While it is known primarily as the home of the UC Riverside Highlanders, the Riverside Sports Complex has previously hosted most MiLB action, most recently a run from 1993-1995 as the home of the Riverside Pilots (High A; California League). Despite some promise upon relocating from Reno, the Pilots could never overcome certain obstacles in Riverside—including a provision on alcohol sales and indifference towards a new ballpark—and ultimately moved to their permanent home in Lancaster, becoming the Lancaster JetHawks before the 1996 season.

Brooks Field at the University of North Carolina Wilmington has seen MiLB action come and go over the years. The Port City Roosters (Class AA; Southern League) arrived at Brooks Field in 1995. After two seasons, the franchise—which came to Wilmington via Charlotte and Nashville—was sold and moved to Mobile, where it became the Mobile BayBears.

Wilmington got another shot at affiliated baseball in the form of the Wilmington Waves (Low A; Sally League), which began play in 2001. There was hope that the Waves would settle in Wilmington permanently, but after one season the team was sold and relocated to Albany, GA within a matter of weeks before the 2002 season. In both cases, the Waves and the Roosters were unable to sell alcohol and were greeted with low attendance. Despite multiple efforts, Wilmington has never successfully completed a project for a minor league ballpark.

The Brooklyn Cyclones (Short Season A; NY-Penn League) needed a season to transition before opening MCU Park in 2001. With their new home not complete when the franchise arrived from St. Catherines, Ontario, the team played the 2000 campaign at The Ballpark at St. Johns as the Queens Kings. Due to an ongoing player development contract, the Kings were an affiliate of the Toronto Blue Jays.

The Cyclones are not the only team from one of New York’s boroughs to seek a temporary home at a college. When the Watertown Indians became the Staten Island Yankees (Short Season A; NY-Penn League) in 1999, they played their first of two seasons at the College of Staten Island Baseball Complex.

When the New York Yankees brought the Tampa Yankees (High A; Florida State League) to the Florida city in 1994, the franchise had to wait two years before their new ballpark—at the time known as Legends Field—would open.

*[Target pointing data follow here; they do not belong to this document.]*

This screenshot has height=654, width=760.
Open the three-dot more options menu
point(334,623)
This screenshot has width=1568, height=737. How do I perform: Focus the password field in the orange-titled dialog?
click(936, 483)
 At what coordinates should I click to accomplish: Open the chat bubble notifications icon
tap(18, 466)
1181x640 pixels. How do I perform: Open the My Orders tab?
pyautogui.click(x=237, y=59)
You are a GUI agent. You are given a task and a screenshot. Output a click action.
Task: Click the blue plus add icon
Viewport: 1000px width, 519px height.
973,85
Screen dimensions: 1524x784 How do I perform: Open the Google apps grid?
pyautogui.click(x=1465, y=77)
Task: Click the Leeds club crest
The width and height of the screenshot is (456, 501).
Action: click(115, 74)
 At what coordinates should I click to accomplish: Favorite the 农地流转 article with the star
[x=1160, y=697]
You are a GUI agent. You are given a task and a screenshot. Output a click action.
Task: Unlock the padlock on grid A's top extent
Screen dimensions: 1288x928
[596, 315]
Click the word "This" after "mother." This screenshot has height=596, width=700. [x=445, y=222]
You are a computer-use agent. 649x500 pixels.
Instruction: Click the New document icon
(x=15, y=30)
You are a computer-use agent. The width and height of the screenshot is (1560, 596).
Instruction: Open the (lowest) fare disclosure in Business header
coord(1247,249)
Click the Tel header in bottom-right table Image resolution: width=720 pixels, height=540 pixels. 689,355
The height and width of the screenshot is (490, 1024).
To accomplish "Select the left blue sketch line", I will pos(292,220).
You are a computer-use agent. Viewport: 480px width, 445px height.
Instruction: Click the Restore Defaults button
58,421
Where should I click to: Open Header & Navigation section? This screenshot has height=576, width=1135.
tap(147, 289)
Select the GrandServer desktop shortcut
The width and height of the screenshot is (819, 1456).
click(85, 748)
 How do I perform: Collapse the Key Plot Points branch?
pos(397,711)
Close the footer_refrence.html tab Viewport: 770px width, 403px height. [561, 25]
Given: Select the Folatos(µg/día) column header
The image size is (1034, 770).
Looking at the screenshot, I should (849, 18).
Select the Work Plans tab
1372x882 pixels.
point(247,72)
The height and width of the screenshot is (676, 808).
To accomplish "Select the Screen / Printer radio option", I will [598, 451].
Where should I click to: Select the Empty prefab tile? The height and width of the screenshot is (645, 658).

As a result, the Yankees spent two seasons at the University of South Florida. The first of those two years was the most memorable, as the 1994 Yankees—featuring a roster that was headlined by Derek Jeter and Mariano Rivera—claimed the Florida State League title.

The Pacific Coast League saw considerable change in 1998, which included the move of the Tucson Toros to Central Valley, where they became the Fresno Grizzlies. Today the Grizzlies play at Chukchansi Park in downtown Fresno, but while awaiting the completion of that ballpark, the Grizzlies played four seasons at the University of Fresno’s Pete Beiden Field.

In 2001, the Provo Angels (Rookie; Pioneer League) began their first season at Brigham Young University’s Larry H. Miller Field. However, the Angels were facing an unsustainable situation given that their agreement with BYU barred the team from selling alcohol and playing on Sundays. At one point, Provo officials explored the possibility of building a separate ballpark for the Angels, who wound up moving to neighboring Orem in 2005 after striking an agreement with Utah Valley University to share Brent Brown Ballpark. The team remains there today as the Orem Owlz.

All of these franchises have gone on to have varying degrees of success since their summers at college ballparks. Should Fayetteville receive its team, its fans might become the latest to head to a college campus to begin a new tradition of professional baseball.